Earlier this year, the United States Securities & Exchange Commission (SEC) proposed a rule requiring publicly registered companies to disclose climate-related financial information, including risks and metrics. After publishing the details of its proposed “Enhancement and Standardization of Climate-Related Disclosures for Investors rule”, the Commission invited public comment amendments to be filed by June 17.
According to SEC Chairperson Gary Gensler, the 490-page rule aims “to provide decision-useful information to investors about the impact of climate risk on their investments.” Not surprisingly, the rule has been met with as much criticism as support – some constructive, some not so much.
We, like many others, welcome the proposed rule as a positive step. Legislation that helps facilitate the exchange of quality information on how companies are measuring and managing climate risk, particularly as it relates to the material impacts on a company’s business operations and financial condition, can only serve to strengthen investment decisions and further enhance public confidence in those decisions.
As a climate tech company squarely committed to putting Climate Intelligence at the core of every business and investment decision, Cevest welcomed the opportunity to submit comments. Drawing on insights gained from five years of research and conversations with hundreds of business, financial, policy and climate science leaders, we outlined our recommendations for improvements, clarifications, and positive change.
While the SEC’s proposed rule makes a solid case for why greater disclosure transparency and measurement of climate-related risks are necessary, given the increased financial risks and impacts caused by both short-term weather shocks and longer term climate-related stresses, it raises questions around “how” companies are going to accomplish it. One answer is through Climate Intelligence (CI).
CI is business intelligence for managing asset-level climate risk. Using CI, organizations and entire markets can access highly granular, science-backed insights to make better informed decisions that enable them to confidently adapt with climate change.

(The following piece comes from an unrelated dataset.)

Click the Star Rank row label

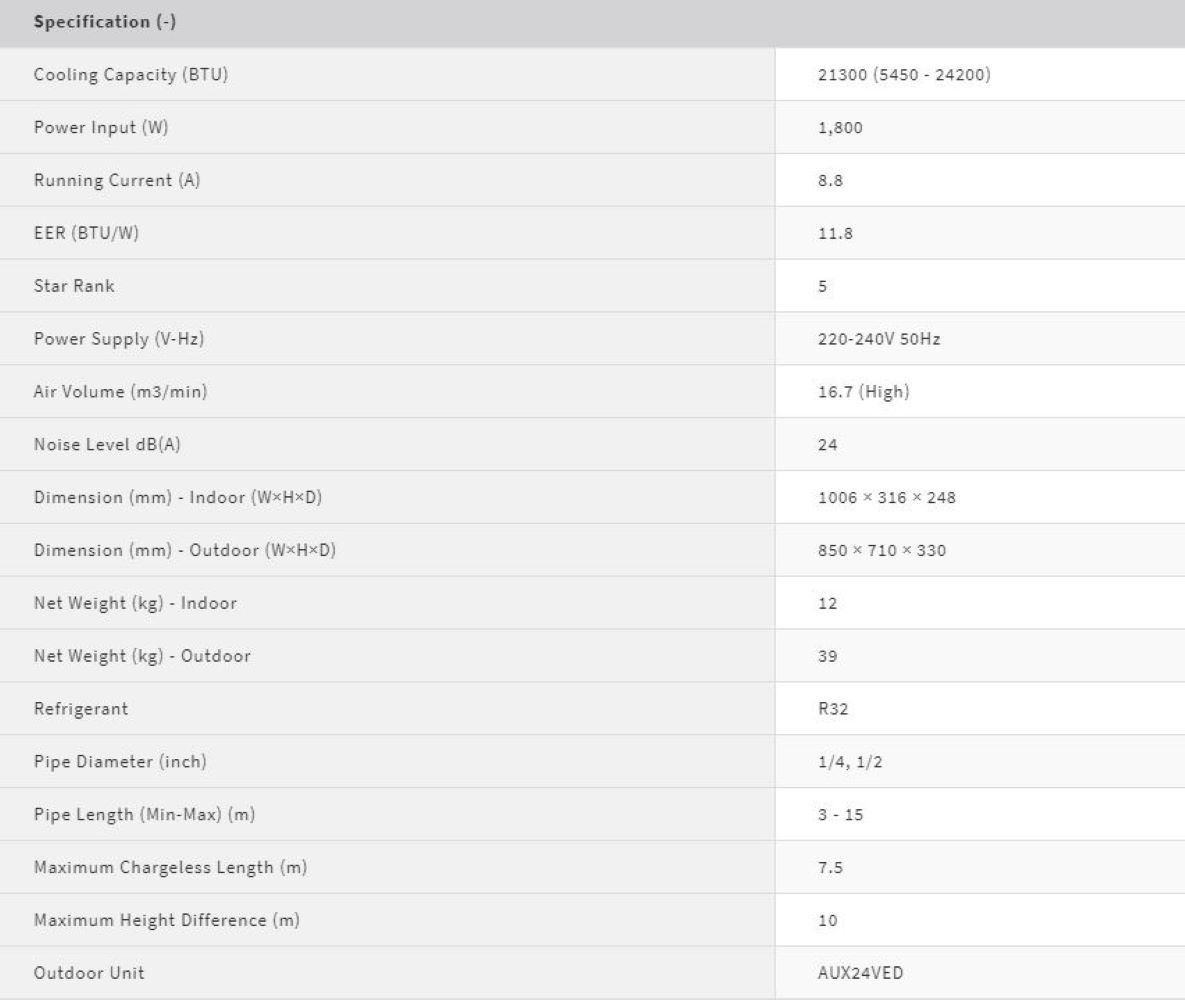tap(74, 286)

With this in mind, our public comments focus on three key CI principles that the SEC could adopt to help companies better manage and benefit from disclosure:
We believe the SEC rule should require transparency around the analytical tools and data analysis a company uses, and define climate risks by including reference to Climate Intelligence. Why? Because CI is rooted in scientific evidence and assesses the range of physical and transition risks, including their possible financial impact, on an asset and portfolio level. This is key because physical risk often gets overshadowed by carbon transition planning for a Net Zero world. Yet, the impacts from physical climate risk (e.g. damage to buildings from flooding, storm damage and wildfires) are non-reversible. They are already locked into our system, and will continue to intensify over time in frequency and severity.
We believe analytical tools that facilitate measurement of physical and transitional climate risk analysis are highly necessary and currently available. Climate risk analysis – especially physical risk analysis – is not easy to quantify. Most companies cannot afford to hire an army of scientists and environmental engineers to help quantify their risk. There are tools available today, such as EarthScan™, to arm companies with meaningful risk insights about fundamental material impacts. These tools will enhance the accuracy and comparability of disclosure across companies and between reporting periods.
We believe the analytical tools used by companies should be science-backed and the methodologies behind them should be transparent to help facilitate scientific validation, comparability and quality-controlled data processes. Climate-related disclosure should embody sufficient transparency, depth of analysis and analytical rigor to ensure that investors and the public have access to meaningful and investment-relevant information. At the same time, it should not inhibit the continued development and refinement of evolving areas of climate science and climate risk analyses.
These are the highlights of our response. All the details are in our full public comment. We believe this is just the beginning. As the U.S. and other countries around the world grapple with how to quantify, report and manage climate risk – within their own countries and cross-border – we will see an even greater need for disclosure consistency and compatibility. At Cervest, we think Climate Intelligence can be that harmonizing force.